* WHAT IS EXPECTED
Copy out the material below verbatim, leaving out the image.

+--

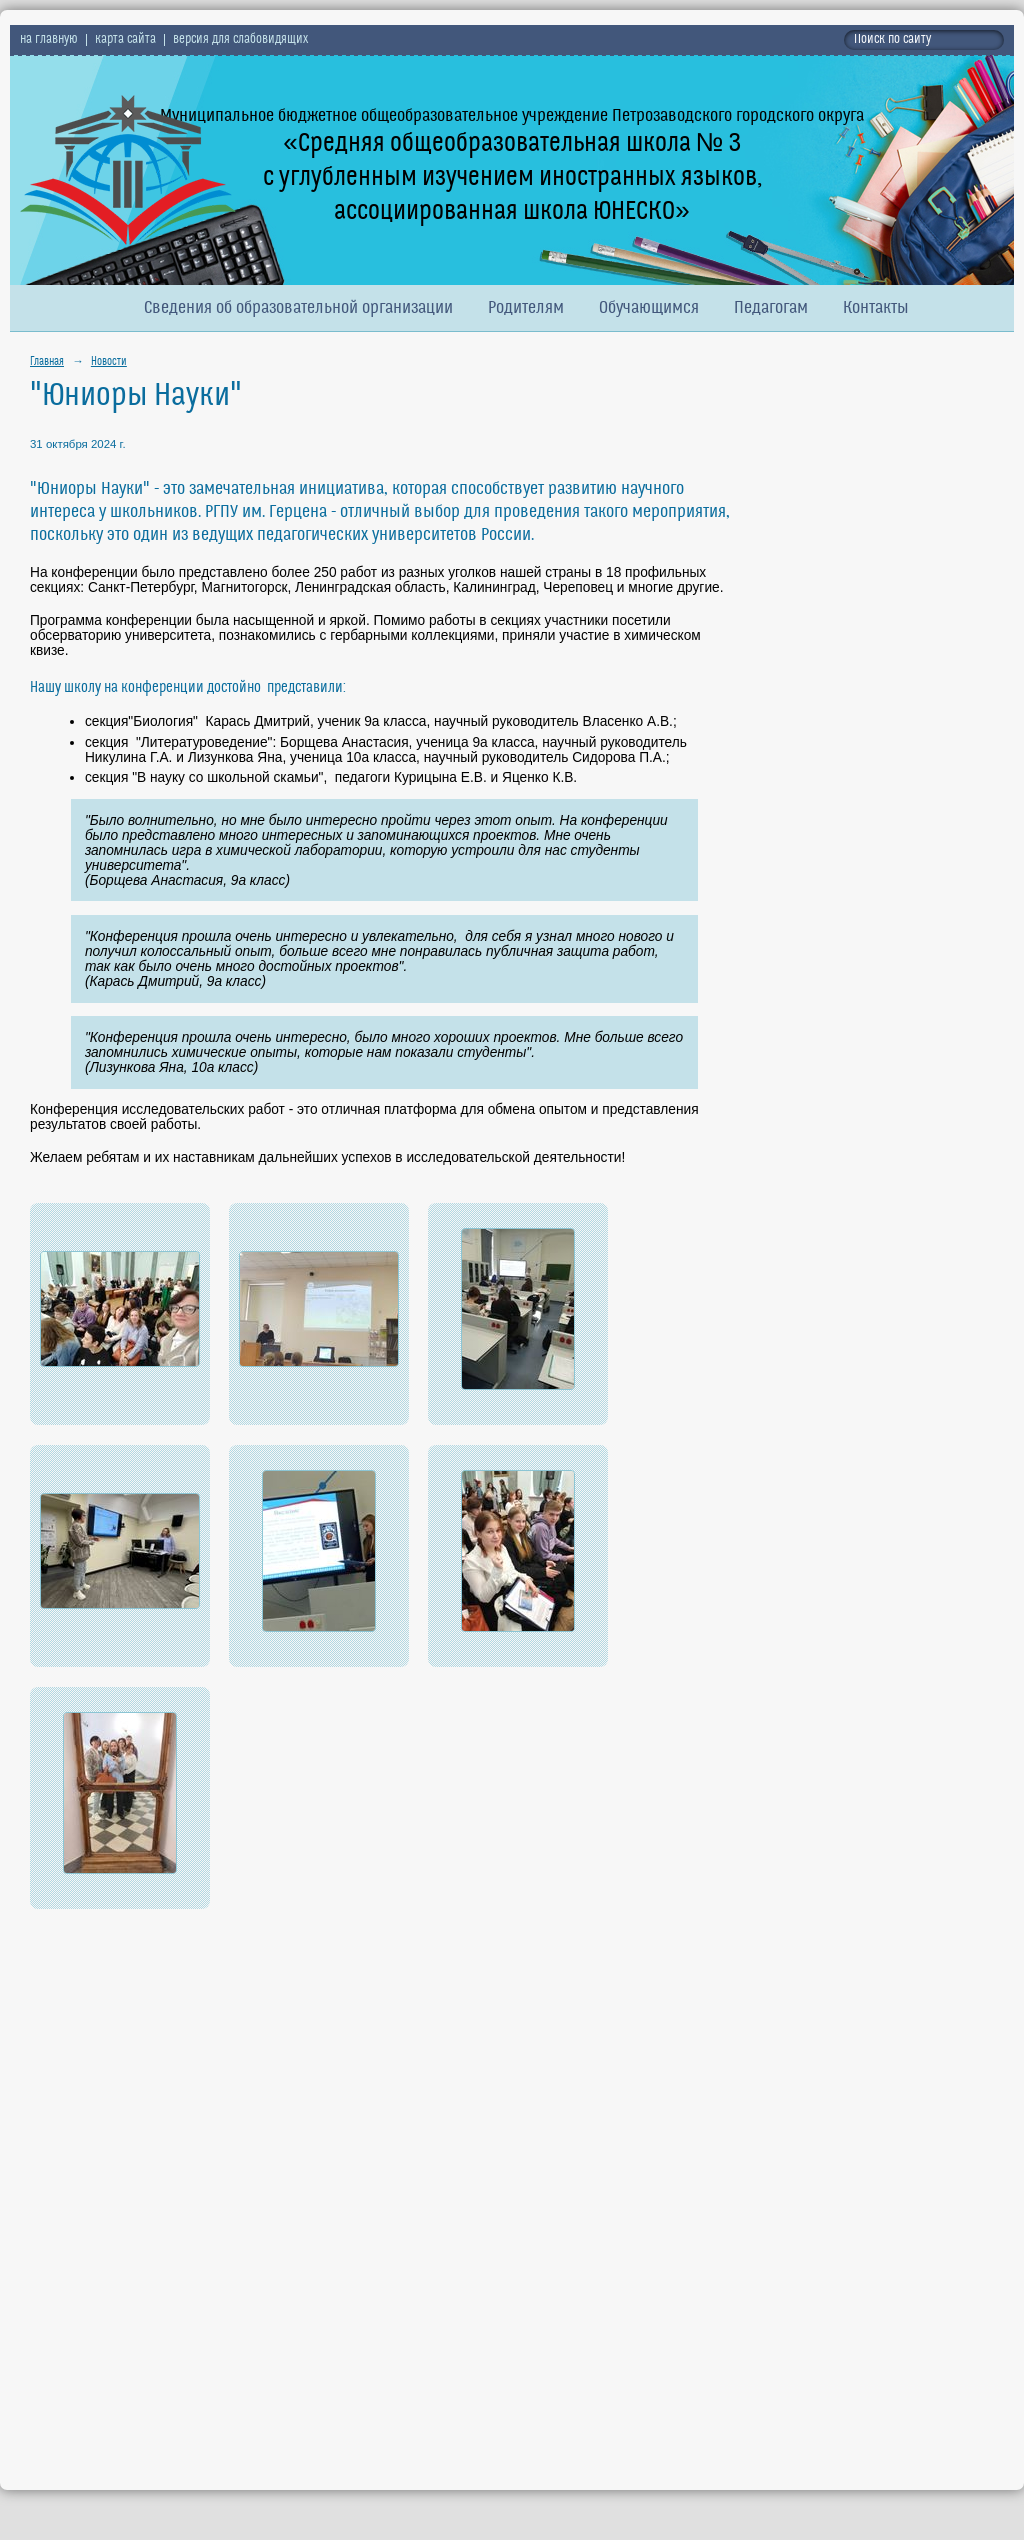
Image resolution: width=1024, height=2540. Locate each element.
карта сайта (125, 40)
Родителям (526, 308)
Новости (109, 362)
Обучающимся (649, 308)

+--

* EXPECTED OUTPUT
Image resolution: width=1024, height=2540. Locate each element.
карта сайта (125, 40)
Родителям (526, 308)
Новости (109, 362)
Обучающимся (649, 308)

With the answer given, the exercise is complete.